- Developer: Sports Interactive
- Publisher: Eidos Interactive
- Series: Championship Manager
- Platforms: Windows, Mac OS
- Release: 3 December 1999 (PC) 10 December 1999 (Mac)
- Genres: Sports, sports management
- Modes: Single-player, multiplayer

= Championship Manager: Season 99/00 =

1999 video game

Championship Manager: Season 99/00 is a football management simulation video game in Sports Interactive's Championship Manager series. It was released for Microsoft Windows on 3 December 1999, and for Mac on 10 December 1999. The game allowed players to take charge of clubs from sixteen countries, with responsibility for training, tactics and signings.

==Release==
The game was released for Windows on 3 December 1999. It sold over 27,000 copies in its first week. For the first time in the series, the game was released for Mac users on 10 December 1999.

==New features==

"In the same way that you can only really support one team, you can only really play one management game, and you might as well have the best. The irony is that for all the money other companies spend on securing official licences, Championship Manager is universally perceived as the official management game. Buying a different one would only be cheating yourself. It's been said before, but after trying other management games, going back to Champ Manager is a return to calmness and sanity."
— —From PC Zones review of Championship Manager 99/00 in August 2001.

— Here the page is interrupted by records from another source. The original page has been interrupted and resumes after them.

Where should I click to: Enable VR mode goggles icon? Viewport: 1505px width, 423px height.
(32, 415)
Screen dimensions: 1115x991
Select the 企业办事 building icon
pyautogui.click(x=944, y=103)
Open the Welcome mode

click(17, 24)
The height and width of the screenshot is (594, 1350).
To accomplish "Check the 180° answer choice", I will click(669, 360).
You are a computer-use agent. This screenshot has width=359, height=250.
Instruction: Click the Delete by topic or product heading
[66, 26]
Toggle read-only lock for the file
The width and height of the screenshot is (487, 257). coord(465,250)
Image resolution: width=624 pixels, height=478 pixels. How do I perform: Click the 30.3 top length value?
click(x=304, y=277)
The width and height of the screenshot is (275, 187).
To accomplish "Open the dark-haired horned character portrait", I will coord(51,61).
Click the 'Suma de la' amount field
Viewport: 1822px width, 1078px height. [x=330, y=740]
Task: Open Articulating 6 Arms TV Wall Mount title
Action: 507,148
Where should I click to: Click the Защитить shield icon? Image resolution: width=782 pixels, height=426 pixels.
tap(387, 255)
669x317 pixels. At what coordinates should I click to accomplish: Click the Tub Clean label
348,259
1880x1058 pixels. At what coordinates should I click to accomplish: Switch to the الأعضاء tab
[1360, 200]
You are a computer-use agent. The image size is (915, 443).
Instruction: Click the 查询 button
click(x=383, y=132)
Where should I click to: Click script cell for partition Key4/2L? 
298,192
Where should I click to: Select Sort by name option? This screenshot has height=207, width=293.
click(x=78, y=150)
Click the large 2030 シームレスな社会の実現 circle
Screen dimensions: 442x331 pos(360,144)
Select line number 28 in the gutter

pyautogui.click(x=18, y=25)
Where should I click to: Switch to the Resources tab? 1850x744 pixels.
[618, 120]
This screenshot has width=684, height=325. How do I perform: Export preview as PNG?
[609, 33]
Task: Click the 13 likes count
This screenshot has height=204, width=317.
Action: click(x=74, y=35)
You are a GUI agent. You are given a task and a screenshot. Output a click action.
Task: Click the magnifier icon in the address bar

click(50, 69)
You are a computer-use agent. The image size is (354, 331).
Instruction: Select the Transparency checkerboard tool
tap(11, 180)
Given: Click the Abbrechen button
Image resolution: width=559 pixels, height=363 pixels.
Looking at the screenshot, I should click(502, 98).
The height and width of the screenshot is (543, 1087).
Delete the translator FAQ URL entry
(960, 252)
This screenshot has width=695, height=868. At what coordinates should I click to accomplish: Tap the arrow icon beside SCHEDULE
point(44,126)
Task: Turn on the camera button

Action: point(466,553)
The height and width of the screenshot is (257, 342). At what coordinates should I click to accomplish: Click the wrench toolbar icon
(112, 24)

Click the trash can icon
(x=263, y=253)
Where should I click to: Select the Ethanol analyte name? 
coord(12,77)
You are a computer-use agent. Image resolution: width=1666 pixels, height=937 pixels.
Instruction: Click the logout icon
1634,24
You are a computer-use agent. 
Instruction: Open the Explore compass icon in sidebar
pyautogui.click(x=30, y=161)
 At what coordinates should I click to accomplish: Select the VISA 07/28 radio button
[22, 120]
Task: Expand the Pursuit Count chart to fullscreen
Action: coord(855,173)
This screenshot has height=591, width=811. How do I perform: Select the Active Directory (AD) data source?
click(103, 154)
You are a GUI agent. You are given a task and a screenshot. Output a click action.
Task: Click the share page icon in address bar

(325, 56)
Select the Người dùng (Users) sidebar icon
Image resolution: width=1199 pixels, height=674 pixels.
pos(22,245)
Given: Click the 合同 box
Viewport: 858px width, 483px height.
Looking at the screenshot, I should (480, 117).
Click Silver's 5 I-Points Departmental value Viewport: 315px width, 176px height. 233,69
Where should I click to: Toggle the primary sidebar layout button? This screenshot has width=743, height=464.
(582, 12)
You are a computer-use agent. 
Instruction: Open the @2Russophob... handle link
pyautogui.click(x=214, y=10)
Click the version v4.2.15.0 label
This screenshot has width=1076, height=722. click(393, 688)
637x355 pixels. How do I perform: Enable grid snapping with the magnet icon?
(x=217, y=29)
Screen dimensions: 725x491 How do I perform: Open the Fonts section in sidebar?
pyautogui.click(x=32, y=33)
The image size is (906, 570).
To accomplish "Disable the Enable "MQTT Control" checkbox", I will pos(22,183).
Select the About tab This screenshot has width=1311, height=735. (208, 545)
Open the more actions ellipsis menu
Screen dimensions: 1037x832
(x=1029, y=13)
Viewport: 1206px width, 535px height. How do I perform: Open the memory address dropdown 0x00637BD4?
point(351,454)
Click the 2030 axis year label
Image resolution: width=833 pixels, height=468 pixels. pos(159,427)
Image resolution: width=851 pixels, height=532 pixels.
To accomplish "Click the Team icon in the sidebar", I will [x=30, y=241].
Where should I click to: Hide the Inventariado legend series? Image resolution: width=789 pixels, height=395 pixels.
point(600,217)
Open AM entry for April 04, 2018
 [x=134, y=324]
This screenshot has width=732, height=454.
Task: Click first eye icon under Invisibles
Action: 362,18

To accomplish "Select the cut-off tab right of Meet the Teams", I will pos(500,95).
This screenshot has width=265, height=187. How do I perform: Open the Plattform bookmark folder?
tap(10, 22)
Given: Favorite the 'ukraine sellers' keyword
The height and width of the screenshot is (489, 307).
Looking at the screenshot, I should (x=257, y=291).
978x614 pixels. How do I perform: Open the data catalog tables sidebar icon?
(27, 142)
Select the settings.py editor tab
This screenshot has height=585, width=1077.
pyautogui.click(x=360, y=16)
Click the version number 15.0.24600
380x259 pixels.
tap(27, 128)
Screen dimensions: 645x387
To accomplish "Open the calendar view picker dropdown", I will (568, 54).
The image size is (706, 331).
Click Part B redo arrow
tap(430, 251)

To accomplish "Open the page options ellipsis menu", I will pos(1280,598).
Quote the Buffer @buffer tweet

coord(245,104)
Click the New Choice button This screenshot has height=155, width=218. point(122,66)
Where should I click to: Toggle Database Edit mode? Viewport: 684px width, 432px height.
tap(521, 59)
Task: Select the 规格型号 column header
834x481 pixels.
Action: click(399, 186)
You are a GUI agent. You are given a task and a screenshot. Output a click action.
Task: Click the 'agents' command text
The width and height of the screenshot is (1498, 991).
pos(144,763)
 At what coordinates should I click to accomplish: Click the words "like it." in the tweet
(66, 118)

Even though the look and feel of the game was essentially the same as Championship Manager 3, there were many new features including a quicker match engine with enhanced commentary, the ability to fine and discipline players, improved board interaction, and the capability to improve your stadium and facilities. Additionally, the database was increased to feature over 40,000 players and staff, and Major League Soccer was included as a playable league for the first time.

==Reception==
===PC===

Championship Manager 99/00 received positive reviews across the board. GameSpot gave it an almost faultless 9.5 out of 10. Computer Games Magazine gave it 4.5 stars and described it as "the most realistic sports management game available, bar none". The Sports Gaming Network gave it a 98% rating and proclaimed it was "the finest sports game ever made".

Review scores
| Publication | Score |
|---|---|
| Computer Games Magazine | 4.5/5 |
| Eurogamer | 9/10 |
| GameSpot | 9.5/10 |
| PC Gamer (UK) | 89% |
| PC Zone | 9.2 |

===Mac===
MacGaming called Championship Manager 99/00 "a beast of a game", ultimately awarding it a 93% rating.

==Accolades==

The game received a "Gold" sales award from the Entertainment and Leisure Software Publishers Association (ELSPA), indicating sales of at least 200,000 copies in the United Kingdom.